Sabio et al.15 have importantly demonstrated that JNK1 in adipocytes contributes to hepatic insulin resistance and that this regulates IL-6 secretion following a high-fat diet. The precise cellular source of this IL-6, adipocytes or adipose-infiltrating macrophages, has not been clarified, however. Although this study demonstrated no role for myeloid-derived JNK1 in the pathogenesis of insulin resistance, this finding is the opposite of the findings of Solinas et al.14 In that study of bone marrow chimeric mice, high-fat diet–induced insulin resistance was prevented in mice lacking JNK1 in myeloid cells. The reasons for the discrepancy are unclear.

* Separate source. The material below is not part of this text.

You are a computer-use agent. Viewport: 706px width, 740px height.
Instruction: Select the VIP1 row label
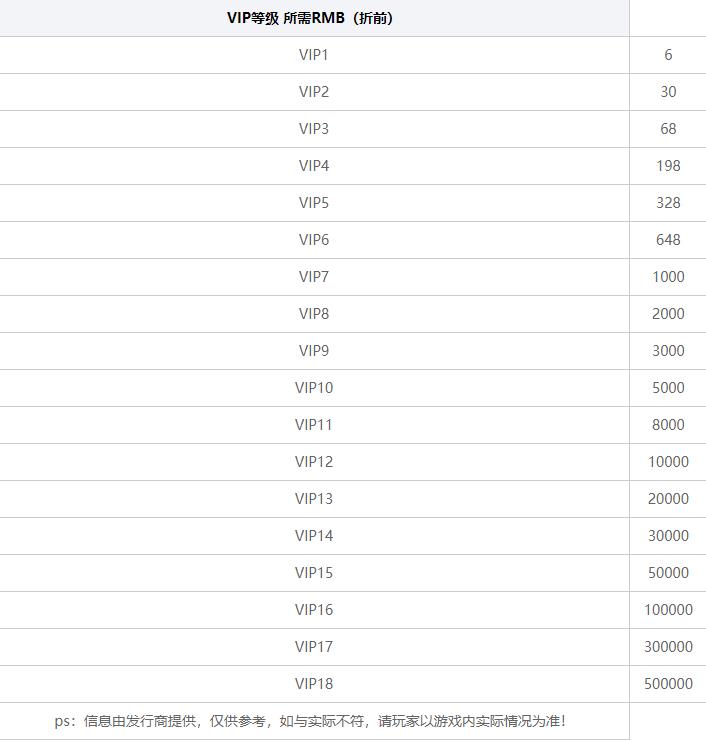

What then are the implications of the study by Sabio et al.15 for the pathogenesis of NASH and NAFLD? Most significantly, the data point to the critical role of the crosstalk between the periphery, particularly adipocytes and adipose-infiltrating macrophages, and the liver to the pathogenesis of NAFLD (Fig. 1). In conjunction with other published data, this communication is important both for the development of hepatic steatosis via the development of peripheral and hepatic insulin resistance and for the progression to steatohepatitis.6, 22 Furthermore, adipose tissue–derived circulating IL-6 may be a key mediator, mediating both insulin resistance and hepatic inflammation,6, 19 although the effects of IL-6 per se on systemic insulin resistance are complex. Likewise, Sabio et al. noted that a high-fat diet decreased circulating levels of high-molecular-weight adiponectin in FWT mice, whereas FKO mice had levels similar to those of their chow-fed counterparts. A mechanism linking JNK1 in adipocytes and circulating adiponectin isoforms was not determined, but the role of this hormone in the pathogenesis of NAFLD,23 steatohepatitis,24 and hepatic fibrosis25 has been previously emphasized. Looking into the future, this study opens avenues both for the treatment or prevention of T2DM and for the modulation of NAFLD/NASH by agents that either target the JNK1 pathway or inhibit the actions of IL-6.

Figure 1.

Adipocyte-hepatocyte crosstalk in nonalcoholic fatty liver disease. JNK1 activation in adipocytes leads to elevated circulating levels of IL-6. In the liver, IL-6 inhibits insulin signaling leading to hepatic insulin resistance. Macrophage activation and the release of inflammatory cytokines amplify this process. JNK1 activation in extrahepatic tissues may also contribute to the development of hepatic inflammation. Abbreviations: IRS1, insulin receptor substrate 1; JNK1, c-Jun NH2-terminal kinase 1; IL-6, interleukin 6; SOCS3, suppressor of cytokine signaling 3; TNFα, tumor necrosis factor α.